*** Block opens ***

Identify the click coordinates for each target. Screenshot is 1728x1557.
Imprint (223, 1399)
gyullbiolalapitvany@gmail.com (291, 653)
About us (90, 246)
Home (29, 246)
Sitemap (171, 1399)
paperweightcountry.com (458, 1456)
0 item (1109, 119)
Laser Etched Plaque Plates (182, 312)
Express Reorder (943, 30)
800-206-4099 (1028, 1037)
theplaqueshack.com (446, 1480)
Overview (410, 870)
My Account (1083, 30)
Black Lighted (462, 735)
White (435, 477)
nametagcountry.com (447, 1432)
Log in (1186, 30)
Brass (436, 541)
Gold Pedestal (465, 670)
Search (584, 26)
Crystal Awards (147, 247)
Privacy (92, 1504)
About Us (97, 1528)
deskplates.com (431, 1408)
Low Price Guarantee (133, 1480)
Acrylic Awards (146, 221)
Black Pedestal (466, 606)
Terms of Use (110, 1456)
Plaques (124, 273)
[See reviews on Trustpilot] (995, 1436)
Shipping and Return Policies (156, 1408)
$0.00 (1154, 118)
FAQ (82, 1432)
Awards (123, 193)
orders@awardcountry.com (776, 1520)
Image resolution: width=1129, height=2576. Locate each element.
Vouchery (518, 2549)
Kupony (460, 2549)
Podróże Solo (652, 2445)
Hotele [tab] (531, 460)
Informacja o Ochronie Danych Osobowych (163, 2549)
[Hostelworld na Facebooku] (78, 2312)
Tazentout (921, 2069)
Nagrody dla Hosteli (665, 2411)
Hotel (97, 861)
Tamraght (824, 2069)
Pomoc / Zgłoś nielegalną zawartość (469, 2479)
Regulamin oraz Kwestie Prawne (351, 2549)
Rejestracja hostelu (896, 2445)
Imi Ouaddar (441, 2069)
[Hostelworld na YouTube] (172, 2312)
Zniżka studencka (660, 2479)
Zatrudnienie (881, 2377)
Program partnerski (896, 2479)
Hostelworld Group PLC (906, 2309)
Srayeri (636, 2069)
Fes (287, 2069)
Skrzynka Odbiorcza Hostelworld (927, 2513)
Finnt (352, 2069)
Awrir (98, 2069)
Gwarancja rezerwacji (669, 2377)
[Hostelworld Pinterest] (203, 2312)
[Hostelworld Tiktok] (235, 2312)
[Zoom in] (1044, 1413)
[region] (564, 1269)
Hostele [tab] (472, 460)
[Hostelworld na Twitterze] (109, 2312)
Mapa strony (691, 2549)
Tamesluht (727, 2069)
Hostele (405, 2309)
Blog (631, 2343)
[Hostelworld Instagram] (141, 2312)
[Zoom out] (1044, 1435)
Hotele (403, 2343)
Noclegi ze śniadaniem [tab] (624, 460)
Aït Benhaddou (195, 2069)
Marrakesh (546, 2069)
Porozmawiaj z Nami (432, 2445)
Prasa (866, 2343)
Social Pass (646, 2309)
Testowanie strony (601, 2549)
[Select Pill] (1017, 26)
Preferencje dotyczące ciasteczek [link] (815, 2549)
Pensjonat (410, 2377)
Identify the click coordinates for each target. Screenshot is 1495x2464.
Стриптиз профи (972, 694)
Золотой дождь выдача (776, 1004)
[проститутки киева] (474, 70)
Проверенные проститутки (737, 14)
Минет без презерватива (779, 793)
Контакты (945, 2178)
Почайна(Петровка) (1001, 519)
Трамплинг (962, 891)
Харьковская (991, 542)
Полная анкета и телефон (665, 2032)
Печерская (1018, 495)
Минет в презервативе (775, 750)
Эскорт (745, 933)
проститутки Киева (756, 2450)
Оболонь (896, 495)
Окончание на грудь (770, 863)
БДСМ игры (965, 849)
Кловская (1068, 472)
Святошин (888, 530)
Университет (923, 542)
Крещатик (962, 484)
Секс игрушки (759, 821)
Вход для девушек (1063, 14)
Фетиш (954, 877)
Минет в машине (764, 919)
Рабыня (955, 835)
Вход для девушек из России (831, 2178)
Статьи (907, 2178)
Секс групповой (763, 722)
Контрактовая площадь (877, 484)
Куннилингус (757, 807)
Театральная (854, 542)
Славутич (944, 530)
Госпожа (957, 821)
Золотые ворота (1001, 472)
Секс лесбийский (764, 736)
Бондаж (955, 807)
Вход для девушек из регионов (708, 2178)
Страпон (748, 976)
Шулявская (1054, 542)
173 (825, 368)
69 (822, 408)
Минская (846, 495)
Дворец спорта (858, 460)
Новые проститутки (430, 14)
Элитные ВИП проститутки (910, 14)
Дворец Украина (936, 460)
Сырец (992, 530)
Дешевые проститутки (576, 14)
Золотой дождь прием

*** Block closes ***

What needs to be done >>
Retype all of the records above, keeping them identical.

Task response >>
Identify the click coordinates for each target. Screenshot is 1728x1557.
Imprint (223, 1399)
gyullbiolalapitvany@gmail.com (291, 653)
About us (90, 246)
Home (29, 246)
Sitemap (171, 1399)
paperweightcountry.com (458, 1456)
0 item (1109, 119)
Laser Etched Plaque Plates (182, 312)
Express Reorder (943, 30)
800-206-4099 (1028, 1037)
theplaqueshack.com (446, 1480)
Overview (410, 870)
My Account (1083, 30)
Black Lighted (462, 735)
White (435, 477)
nametagcountry.com (447, 1432)
Log in (1186, 30)
Brass (436, 541)
Gold Pedestal (465, 670)
Search (584, 26)
Crystal Awards (147, 247)
Privacy (92, 1504)
About Us (97, 1528)
deskplates.com (431, 1408)
Low Price Guarantee (133, 1480)
Acrylic Awards (146, 221)
Black Pedestal (466, 606)
Terms of Use (110, 1456)
Plaques (124, 273)
[See reviews on Trustpilot] (995, 1436)
Shipping and Return Policies (156, 1408)
$0.00 (1154, 118)
FAQ (82, 1432)
Awards (123, 193)
orders@awardcountry.com (776, 1520)
Image resolution: width=1129, height=2576. Locate each element.
Vouchery (518, 2549)
Kupony (460, 2549)
Podróże Solo (652, 2445)
Hotele [tab] (531, 460)
Informacja o Ochronie Danych Osobowych (163, 2549)
[Hostelworld na Facebooku] (78, 2312)
Tazentout (921, 2069)
Nagrody dla Hosteli (665, 2411)
Hotel (97, 861)
Tamraght (824, 2069)
Pomoc / Zgłoś nielegalną zawartość (469, 2479)
Regulamin oraz Kwestie Prawne (351, 2549)
Rejestracja hostelu (896, 2445)
Imi Ouaddar (441, 2069)
[Hostelworld na YouTube] (172, 2312)
Zniżka studencka (660, 2479)
Zatrudnienie (881, 2377)
Program partnerski (896, 2479)
Hostelworld Group PLC (906, 2309)
Srayeri (636, 2069)
Fes (287, 2069)
Skrzynka Odbiorcza Hostelworld (927, 2513)
Finnt (352, 2069)
Awrir (98, 2069)
Gwarancja rezerwacji (669, 2377)
[Hostelworld Pinterest] (203, 2312)
[Hostelworld Tiktok] (235, 2312)
[Zoom in] (1044, 1413)
[region] (564, 1269)
Hostele [tab] (472, 460)
[Hostelworld na Twitterze] (109, 2312)
Mapa strony (691, 2549)
Tamesluht (727, 2069)
Hostele (405, 2309)
Blog (631, 2343)
[Hostelworld Instagram] (141, 2312)
[Zoom out] (1044, 1435)
Hotele (403, 2343)
Noclegi ze śniadaniem [tab] (624, 460)
Aït Benhaddou (195, 2069)
Marrakesh (546, 2069)
Porozmawiaj z Nami (432, 2445)
Prasa (866, 2343)
Social Pass (646, 2309)
Testowanie strony (601, 2549)
[Select Pill] (1017, 26)
Preferencje dotyczące ciasteczek [link] (815, 2549)
Pensjonat (410, 2377)
Identify the click coordinates for each target. Screenshot is 1495x2464.
Стриптиз профи (972, 694)
Золотой дождь выдача (776, 1004)
[проститутки киева] (474, 70)
Проверенные проститутки (737, 14)
Минет без презерватива (779, 793)
Контакты (945, 2178)
Почайна(Петровка) (1001, 519)
Трамплинг (962, 891)
Харьковская (991, 542)
Полная анкета и телефон (665, 2032)
Печерская (1018, 495)
Минет в презервативе (775, 750)
Эскорт (745, 933)
проститутки Киева (756, 2450)
Оболонь (896, 495)
Окончание на грудь (770, 863)
БДСМ игры (965, 849)
Кловская (1068, 472)
Святошин (888, 530)
Университет (923, 542)
Крещатик (962, 484)
Секс игрушки (759, 821)
Вход для девушек (1063, 14)
Фетиш (954, 877)
Минет в машине (764, 919)
Рабыня (955, 835)
Вход для девушек из России (831, 2178)
Статьи (907, 2178)
Секс групповой (763, 722)
Контрактовая площадь (877, 484)
Куннилингус (757, 807)
Театральная (854, 542)
Славутич (944, 530)
Госпожа (957, 821)
Золотые ворота (1001, 472)
Секс лесбийский (764, 736)
Бондаж (955, 807)
Вход для девушек из регионов (708, 2178)
Страпон (748, 976)
Шулявская (1054, 542)
173 (825, 368)
69 (822, 408)
Минская (846, 495)
Дворец спорта (858, 460)
Новые проститутки (430, 14)
Элитные ВИП проститутки (910, 14)
Дворец Украина (936, 460)
Сырец (992, 530)
Дешевые проститутки (576, 14)
Золотой дождь прием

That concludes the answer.